There is a footpath at Ashtown farm that leads north-south and crosses the old line. It is blocked with electric fence of the kind used for cattle and I find myself standing by it, cattle-like, listening for the tick of a battery. Then I realise it’s actually baler twine masquerading as electric fence and I step over it, towards another kissing gate which marks an old level crossing. The old railway line is clear and inviting. I’m watched only by cows, although they do seem curious. Well cows and a nagging sense that I shouldn’t actually venture along the old line, whatever call it has.


Ashtown farm. It's not a public right of way and is kept clear by farm use.

I turn back to the farm, cross the baler twine again. And the farmer approaches with the words “there’s no public access on the old line”. I stop and chat to her about what I’m doing. She opens up about the old track and I’m glad I stopped for the worm because if I hadn’t, I probably wouldn’t be having this conversation now, and the worm would be drying on the road rather than turning the soil. The farmer has lived there since before the line was shut. She remembers travelling on the last train to Brushford. She explains that when it was shut the line was offered back to the farm as the original owner. It was she said too built up to dismantle so they now use it as farm track between fields.


I head back to the road. I pretend I’m time travelling although I’m not sure if I’m going further forward or further back. To my left I can trace the path of the old line through the valley, although it’s guess work rather than anything too definite. Eventually the road reaches the A396, the once toll road from Bampton to Minehead. Here there is a high bridge over the road. It looks to me like Sminhay’s scruffy little sister.


If it's got grass growing down the middle of it, it's probably part of the national cycle network.

I take my time examining it and realise it is actually something else, this bridge. I’m mocking it undeservedly. It is scruffier because it is more subject to traffic and the ageing effects of diesel fumes. It actually has the grand lines and proportions of Sminhay but you have to take the time to see it. The bridge is well fenced off – local rumour has it that a stag chased by the hunt was cornered on the bridge and chose the leap onto the road. But these old lines are deer paths and I think there are better ways to prevent their deaths.


Minehead road bridge

The Minehead road followed the Exe valley for much of its route. I follow the footpath to the west of the road.

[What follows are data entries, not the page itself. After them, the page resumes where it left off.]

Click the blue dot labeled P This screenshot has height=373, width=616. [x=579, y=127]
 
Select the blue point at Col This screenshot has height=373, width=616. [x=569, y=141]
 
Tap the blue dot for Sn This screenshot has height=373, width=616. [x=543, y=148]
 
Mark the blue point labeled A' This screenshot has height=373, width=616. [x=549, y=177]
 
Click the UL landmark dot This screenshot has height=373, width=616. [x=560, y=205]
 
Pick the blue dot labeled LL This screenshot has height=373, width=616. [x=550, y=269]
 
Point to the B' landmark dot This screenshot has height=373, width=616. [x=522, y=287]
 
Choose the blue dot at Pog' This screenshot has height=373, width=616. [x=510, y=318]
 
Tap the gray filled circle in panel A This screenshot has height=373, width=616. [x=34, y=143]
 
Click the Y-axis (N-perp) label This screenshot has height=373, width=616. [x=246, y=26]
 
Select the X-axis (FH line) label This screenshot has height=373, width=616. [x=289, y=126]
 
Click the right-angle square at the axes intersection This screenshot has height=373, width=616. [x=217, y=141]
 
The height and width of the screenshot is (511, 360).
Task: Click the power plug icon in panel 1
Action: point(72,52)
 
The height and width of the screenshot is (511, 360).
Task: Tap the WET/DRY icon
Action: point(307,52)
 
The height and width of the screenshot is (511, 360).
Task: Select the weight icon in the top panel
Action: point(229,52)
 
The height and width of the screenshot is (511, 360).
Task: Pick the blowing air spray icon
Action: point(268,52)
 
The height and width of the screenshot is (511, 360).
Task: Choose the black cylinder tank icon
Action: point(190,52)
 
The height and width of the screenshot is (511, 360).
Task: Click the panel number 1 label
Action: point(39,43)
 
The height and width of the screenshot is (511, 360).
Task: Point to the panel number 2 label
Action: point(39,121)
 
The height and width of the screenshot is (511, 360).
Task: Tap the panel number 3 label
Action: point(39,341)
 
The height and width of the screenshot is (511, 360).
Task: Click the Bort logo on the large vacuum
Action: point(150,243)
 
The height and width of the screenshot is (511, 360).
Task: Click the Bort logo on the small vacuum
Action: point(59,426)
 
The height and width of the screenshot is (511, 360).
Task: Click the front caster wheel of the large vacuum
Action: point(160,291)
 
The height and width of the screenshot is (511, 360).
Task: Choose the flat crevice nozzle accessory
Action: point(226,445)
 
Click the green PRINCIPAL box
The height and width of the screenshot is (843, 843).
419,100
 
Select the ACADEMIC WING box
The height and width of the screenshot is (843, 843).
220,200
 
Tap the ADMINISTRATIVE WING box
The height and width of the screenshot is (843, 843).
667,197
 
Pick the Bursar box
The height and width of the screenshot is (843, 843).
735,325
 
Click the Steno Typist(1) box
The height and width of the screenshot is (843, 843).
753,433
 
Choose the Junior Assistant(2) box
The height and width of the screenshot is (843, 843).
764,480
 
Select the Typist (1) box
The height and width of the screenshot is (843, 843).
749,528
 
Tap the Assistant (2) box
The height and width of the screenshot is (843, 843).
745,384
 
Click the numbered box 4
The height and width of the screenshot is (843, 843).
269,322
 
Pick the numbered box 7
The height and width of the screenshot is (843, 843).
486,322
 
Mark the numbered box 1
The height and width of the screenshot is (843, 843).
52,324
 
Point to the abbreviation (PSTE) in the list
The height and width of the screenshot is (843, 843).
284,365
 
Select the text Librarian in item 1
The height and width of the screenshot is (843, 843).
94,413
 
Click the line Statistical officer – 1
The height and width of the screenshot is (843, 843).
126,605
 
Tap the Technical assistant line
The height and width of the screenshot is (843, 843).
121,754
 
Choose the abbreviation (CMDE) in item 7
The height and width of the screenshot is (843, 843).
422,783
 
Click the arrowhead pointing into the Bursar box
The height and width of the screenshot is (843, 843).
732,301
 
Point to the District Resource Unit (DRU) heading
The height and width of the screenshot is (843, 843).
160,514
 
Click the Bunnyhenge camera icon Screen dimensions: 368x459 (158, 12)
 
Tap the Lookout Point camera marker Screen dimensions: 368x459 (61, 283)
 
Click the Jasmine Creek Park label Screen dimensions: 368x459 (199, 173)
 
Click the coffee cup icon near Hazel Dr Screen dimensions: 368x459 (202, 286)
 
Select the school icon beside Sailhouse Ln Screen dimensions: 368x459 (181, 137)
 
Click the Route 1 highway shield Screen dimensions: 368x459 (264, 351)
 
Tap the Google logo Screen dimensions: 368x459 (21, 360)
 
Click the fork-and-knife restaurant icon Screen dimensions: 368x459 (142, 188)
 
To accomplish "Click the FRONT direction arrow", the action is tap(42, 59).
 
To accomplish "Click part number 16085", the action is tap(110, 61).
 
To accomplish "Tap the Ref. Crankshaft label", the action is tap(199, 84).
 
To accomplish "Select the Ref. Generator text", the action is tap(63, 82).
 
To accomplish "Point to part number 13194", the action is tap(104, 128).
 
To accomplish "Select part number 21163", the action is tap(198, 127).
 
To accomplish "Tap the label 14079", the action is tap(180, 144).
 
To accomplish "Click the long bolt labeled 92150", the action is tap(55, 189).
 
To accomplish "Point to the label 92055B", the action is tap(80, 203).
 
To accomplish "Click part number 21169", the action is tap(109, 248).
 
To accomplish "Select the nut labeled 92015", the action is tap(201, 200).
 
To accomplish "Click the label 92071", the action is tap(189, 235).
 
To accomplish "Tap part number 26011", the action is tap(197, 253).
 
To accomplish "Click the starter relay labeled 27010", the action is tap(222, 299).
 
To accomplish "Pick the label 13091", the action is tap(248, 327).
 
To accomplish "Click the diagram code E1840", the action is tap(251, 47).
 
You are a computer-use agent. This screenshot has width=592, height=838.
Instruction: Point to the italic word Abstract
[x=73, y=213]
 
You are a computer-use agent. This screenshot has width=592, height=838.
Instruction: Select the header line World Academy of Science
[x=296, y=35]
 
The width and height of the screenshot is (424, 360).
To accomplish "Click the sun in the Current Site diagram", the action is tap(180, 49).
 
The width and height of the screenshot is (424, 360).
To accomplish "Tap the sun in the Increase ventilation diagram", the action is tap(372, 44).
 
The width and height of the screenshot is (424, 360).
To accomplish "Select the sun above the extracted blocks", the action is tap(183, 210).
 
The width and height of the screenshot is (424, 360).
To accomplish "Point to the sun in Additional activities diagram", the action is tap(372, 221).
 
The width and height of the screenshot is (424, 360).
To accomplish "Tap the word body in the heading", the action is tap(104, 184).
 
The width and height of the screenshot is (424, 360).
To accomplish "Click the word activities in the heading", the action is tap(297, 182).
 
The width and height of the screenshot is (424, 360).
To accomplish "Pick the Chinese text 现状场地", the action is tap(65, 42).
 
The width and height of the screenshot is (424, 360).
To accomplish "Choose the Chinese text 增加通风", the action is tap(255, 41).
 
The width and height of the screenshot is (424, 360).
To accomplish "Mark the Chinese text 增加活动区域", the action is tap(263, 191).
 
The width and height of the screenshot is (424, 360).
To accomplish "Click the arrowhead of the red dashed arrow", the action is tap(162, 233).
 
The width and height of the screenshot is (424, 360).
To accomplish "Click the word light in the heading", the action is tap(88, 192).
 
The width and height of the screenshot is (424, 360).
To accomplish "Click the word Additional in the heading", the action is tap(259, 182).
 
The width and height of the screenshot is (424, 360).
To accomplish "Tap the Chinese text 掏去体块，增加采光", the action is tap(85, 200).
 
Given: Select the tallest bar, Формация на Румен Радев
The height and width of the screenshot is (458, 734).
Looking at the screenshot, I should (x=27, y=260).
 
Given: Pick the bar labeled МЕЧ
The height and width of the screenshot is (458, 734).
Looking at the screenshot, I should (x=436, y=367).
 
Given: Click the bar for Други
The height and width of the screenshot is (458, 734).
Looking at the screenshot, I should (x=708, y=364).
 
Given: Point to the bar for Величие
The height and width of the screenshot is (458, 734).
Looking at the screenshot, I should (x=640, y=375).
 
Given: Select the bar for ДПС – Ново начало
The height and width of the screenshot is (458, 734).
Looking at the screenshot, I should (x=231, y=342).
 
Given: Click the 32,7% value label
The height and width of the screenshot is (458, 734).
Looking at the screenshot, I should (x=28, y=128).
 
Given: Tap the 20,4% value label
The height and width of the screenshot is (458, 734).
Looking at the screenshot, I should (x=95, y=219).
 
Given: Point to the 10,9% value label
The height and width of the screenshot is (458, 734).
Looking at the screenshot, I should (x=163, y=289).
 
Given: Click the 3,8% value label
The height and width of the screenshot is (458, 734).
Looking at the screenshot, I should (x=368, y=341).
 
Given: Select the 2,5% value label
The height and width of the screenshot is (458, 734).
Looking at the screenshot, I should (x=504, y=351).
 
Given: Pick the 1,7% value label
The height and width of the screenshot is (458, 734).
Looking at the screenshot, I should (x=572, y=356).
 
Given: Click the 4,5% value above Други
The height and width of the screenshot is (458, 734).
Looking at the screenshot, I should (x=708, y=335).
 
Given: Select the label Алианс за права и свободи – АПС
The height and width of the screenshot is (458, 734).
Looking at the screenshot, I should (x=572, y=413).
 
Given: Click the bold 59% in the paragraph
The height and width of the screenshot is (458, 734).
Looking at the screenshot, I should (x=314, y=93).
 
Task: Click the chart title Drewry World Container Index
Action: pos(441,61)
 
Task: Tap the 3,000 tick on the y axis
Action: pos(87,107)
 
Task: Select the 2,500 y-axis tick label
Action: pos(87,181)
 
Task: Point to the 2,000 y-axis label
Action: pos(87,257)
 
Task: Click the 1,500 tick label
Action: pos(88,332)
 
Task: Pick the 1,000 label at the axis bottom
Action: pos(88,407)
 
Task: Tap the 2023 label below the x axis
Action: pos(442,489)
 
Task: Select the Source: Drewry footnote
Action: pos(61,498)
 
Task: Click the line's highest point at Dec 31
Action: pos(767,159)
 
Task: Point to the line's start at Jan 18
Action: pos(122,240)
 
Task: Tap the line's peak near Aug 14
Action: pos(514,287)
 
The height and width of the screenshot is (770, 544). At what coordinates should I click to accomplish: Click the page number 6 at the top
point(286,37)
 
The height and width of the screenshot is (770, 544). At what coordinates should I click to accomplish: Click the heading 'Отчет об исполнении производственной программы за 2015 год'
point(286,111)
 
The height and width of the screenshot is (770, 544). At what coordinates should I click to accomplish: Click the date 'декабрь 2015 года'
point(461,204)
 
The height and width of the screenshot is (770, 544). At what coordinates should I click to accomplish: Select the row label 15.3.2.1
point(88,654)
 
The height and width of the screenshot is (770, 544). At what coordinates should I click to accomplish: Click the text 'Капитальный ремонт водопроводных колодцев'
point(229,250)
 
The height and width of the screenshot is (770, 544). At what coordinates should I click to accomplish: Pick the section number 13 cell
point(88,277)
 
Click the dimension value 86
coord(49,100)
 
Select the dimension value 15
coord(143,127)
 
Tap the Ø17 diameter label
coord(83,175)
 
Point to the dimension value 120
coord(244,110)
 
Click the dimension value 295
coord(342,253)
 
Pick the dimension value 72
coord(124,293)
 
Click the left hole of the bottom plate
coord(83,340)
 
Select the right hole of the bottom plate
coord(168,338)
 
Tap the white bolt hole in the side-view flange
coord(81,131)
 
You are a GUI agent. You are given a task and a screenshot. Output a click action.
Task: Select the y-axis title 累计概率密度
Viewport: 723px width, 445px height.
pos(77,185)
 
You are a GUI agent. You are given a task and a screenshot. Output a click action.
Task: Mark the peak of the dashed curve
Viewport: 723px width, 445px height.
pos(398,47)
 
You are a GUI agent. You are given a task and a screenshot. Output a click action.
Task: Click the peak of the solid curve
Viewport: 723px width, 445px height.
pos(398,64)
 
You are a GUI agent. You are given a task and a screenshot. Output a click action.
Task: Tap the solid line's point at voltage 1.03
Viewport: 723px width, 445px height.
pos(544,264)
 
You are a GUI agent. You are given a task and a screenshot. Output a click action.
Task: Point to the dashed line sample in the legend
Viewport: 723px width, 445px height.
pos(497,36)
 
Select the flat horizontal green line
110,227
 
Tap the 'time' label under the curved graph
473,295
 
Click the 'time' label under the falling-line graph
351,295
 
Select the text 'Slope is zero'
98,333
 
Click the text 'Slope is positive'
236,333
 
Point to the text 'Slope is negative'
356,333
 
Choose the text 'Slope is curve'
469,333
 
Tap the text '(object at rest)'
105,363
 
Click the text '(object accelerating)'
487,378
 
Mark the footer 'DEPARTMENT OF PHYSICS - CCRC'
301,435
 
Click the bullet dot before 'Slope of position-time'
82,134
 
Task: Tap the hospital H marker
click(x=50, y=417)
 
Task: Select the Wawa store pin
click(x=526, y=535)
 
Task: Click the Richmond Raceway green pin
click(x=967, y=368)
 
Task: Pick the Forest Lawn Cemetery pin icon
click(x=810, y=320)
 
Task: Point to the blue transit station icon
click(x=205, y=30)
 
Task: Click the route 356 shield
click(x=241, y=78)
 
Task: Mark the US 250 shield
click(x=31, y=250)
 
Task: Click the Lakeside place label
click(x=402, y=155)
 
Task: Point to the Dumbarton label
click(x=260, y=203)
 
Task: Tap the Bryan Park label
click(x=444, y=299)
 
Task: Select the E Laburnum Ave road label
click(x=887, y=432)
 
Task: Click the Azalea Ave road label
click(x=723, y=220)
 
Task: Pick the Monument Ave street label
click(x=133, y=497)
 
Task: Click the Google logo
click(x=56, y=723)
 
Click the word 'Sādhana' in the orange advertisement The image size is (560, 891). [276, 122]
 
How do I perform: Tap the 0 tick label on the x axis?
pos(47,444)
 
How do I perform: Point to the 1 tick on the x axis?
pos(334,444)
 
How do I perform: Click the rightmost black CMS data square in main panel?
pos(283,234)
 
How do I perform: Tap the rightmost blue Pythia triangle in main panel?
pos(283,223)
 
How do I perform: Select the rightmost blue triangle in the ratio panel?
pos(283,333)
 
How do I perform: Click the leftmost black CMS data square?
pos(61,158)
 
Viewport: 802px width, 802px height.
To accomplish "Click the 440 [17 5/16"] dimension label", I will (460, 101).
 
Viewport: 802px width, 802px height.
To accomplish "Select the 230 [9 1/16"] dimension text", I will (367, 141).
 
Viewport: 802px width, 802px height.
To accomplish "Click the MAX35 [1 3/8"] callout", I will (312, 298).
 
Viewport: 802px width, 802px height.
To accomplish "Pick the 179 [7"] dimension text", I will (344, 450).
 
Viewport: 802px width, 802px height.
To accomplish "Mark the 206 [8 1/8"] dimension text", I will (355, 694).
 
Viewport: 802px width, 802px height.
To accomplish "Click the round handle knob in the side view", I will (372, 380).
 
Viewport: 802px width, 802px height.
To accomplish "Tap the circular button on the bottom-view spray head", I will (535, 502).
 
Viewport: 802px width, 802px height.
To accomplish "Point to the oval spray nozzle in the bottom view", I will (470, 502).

You can see the waters-meet here, the point where the Exe and the Barle join and I’m reminded again that I’m not really sure who decided the Barle ran into the Exe rather than the Exe running into the Barle. We could have had Barlebridge leading down to Barleter and finally Barlemouth. Maybe in another universe we do.


Confluence

The footpath brings me to one of my favourite points, where I can pretend I’ve found the remains of an ancient civilisation. But what human toil did go into the making of the Exe Railway Bridge and then again into its dismantling? One remains within living memory although I may be able to find out about both. For now though, my legs have had enough and I head back over towards Grant’s hill and home.


The Exe railway bridge. So grand that this is just the tunnel under it for foot passengers

Ozymandias. Trains roared over the Exe River.

The journey has one more surprise for me though. I intend to follow the Exe Valley Way home but decide at a cross roads on a hill to try something else. And there I find another green lane. It feels like a secret spot, like a path back somewhere. And for now, it is my path back home.